Caption similarity as measured by NLP tools

[1]:
import tensorflow as tf
import tensorflow_hub as hub
import seaborn as sns
import numpy as np
import pandas as pd
import matplotlib.pyplot as plt
import scipy.io
import string
import operator

import matplotlib as mpl
[2]:
import caption_contest_data as ccd

The sentence encoder

We’re using this model for sentence embedding. If you don’t have it downloaded to the local directory below, replace the below cell with

embed = hub.Module("https://tfhub.dev/google/universal-sentence-encoder/2")

to have the model downloaded.

[3]:
from tensorflow.python.framework.ops import disable_eager_execution

disable_eager_execution()
[4]:
import os
os.environ["TFHUB_DOWNLOAD_PROGRESS"] = "1"
embed = hub.Module("https://tfhub.dev/google/universal-sentence-encoder/2")

This cell cached the downloaded files (though I don’t know where on macOS).

[5]:
# embed = hub.Module("./universal-sentence-encoder")

The caption data

We’ll just work with the first 500 captions from the csv.

[6]:
df = ccd.summary(652)
# df = df.sample(frac=1).reset_index(drop=True) # shuffle the data
print(len(df))
df.score.plot.hist(logy=True, bins=30)
10025
[6]:
<matplotlib.axes._subplots.AxesSubplot at 0x1a37e5ef90>
../_images/example-analyses_Caption-Similarity_9_2.png
[7]:
# df = df[df.score > 1.5]
# just keep the first 500
df = df.head(500)
df.score.min()
[7]:
1.4074074074074074
[8]:
len(df)
[8]:
500
[9]:
means = df['score'].values
captions = df['caption'].values
distances = np.abs(means - means[:, None])

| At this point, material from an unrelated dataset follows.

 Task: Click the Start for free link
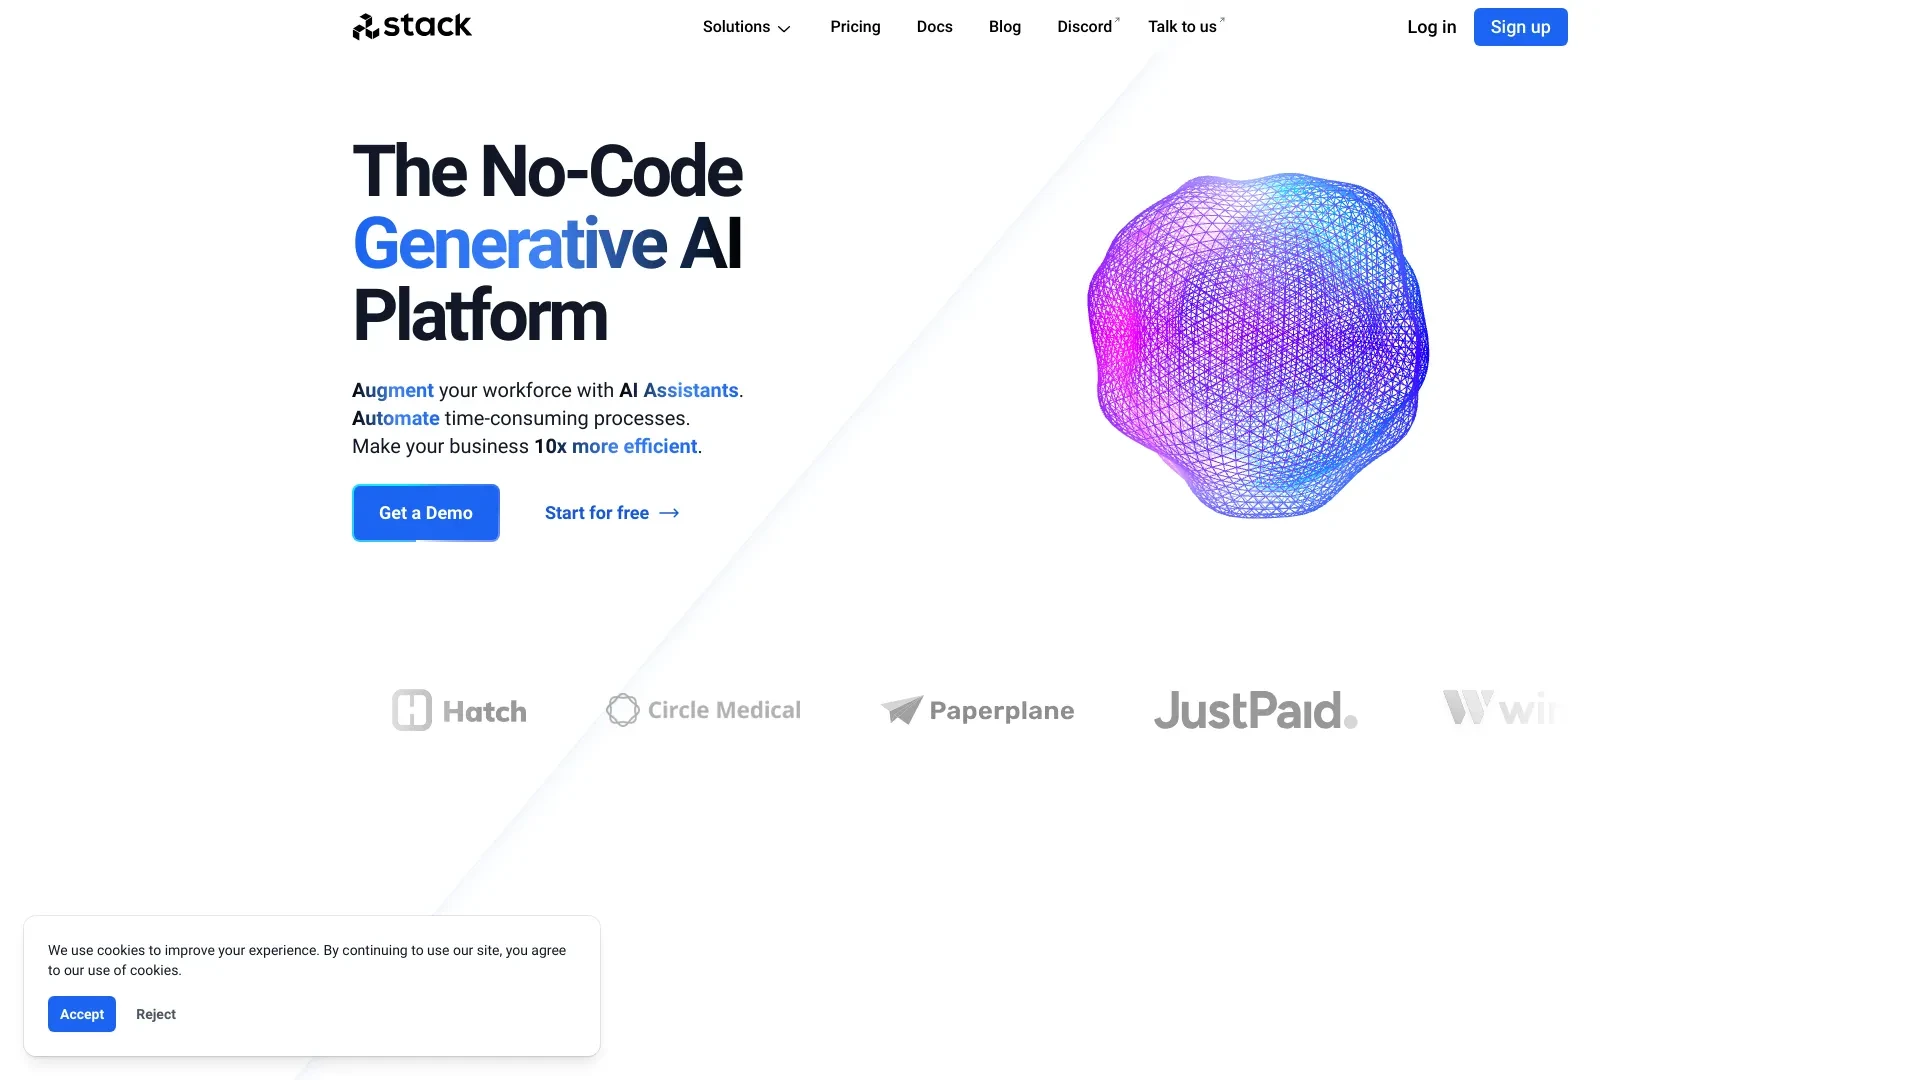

# We want to remove punctation since the model views "foo...bar" as one word
punctuation = string.punctuation.replace("'", "")  # but don't want to remove stuff like "We'll"
translator = str.maketrans(punctuation, ' ' * len(punctuation))
remove_punctuation = np.vectorize(lambda s: s.translate(translator))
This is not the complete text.